Bianca grabbed Lucia’s arm. “What are they?” she asked, terrified. “They look like dead terragoggs.”
“They are,” Lucia said. “They died in the Britannia’s wreck, too. The priestess uses them for protection. They kill anyone—human or mer—who tries to board the ship.”
Unlike ghosts, rotters possessed no soul. They were merely the decaying bodies of humans who’d died on the surface of the water. Their souls had been released at death, and their bodies had sunk to the seafloor. Practitioners of darksong knew how to reanimate the bodies and make them do their bidding.
The rotters lumbered toward Lucia and Bianca now, their hands swiping at the water. Bianca screamed. She tried to pull Lucia away, but Lucia shook her off.
“I am Lucia, regina of Miromara. Take me to Kharis,” she ordered.
The rotters stopped their attack. Their growls became sullen. They turned and headed for an arched doorway.
“Ghosts shun rotters. They think they’re disgusting,” Lucia said, following them.
“I can’t imagine why,” said Bianca, her voice trembling.
“We need to stay close to them. They’ll keep us safe.”
“How do you know all this?” Bianca asked, hurrying to keep up with her.
“I’ve come here before,” Lucia replied. “Many times.”
“Alone?” Bianca asked, looking at her with a mixture of disbelief and awe.

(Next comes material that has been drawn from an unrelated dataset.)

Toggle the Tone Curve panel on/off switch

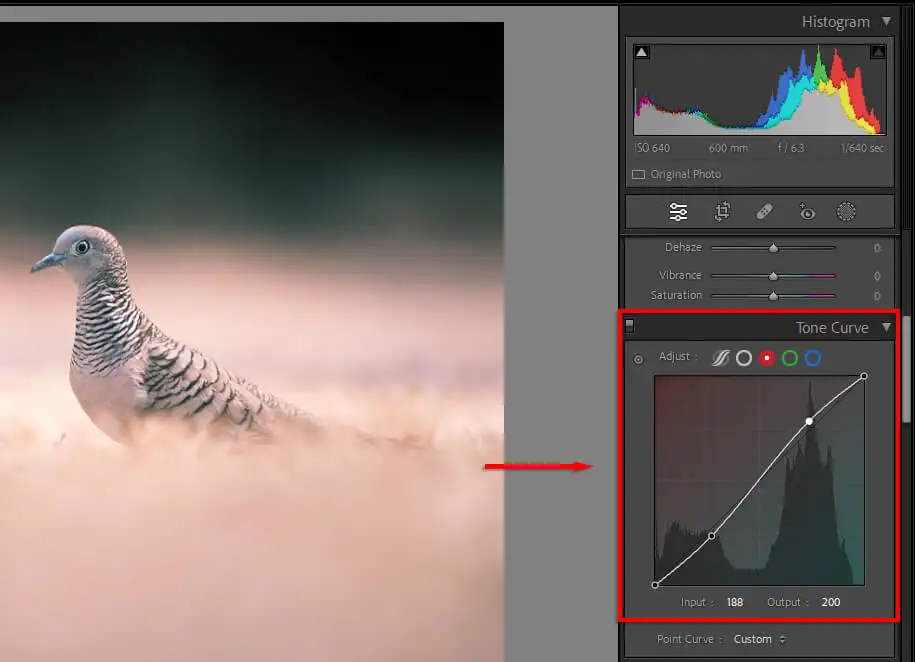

Lucia nodded. Temples to Morsa, the scavenger goddess of death, were outlawed, but a few still existed—if one knew where to look. A couple of doubloons placed in the right hands bought names and locations. The priestess Kharis had chosen the ghost ship because she knew that fear of its inhabitants would allow her to do her dark work without interference by the authorities.
Lucia knew the way to Kharis’s altar, but she allowed the rotters to lead her. They took her down a grand staircase that led into an enormous ballroom. Gleaming mahogany banisters swept down either side of the staircase, and it was lined with bronze statues of sea nymphs. High above it, electric chandeliers hung from the gilded ceiling.
At the ballroom’s far end, a ghost orchestra played. Revelers danced and laughed. Women with bobbed hair wore sparkly sleeveless dresses. Diamonds dangled from their ears and glinted on their hands. Their cheeks were powdered and pale; their lips painted vermilion.
Men wore tuxedoes. Their short hair was slicked back off their foreheads. They all looked just as they had in the seconds before the storm-tossed sea sent a rogue wave hurtling at their ship.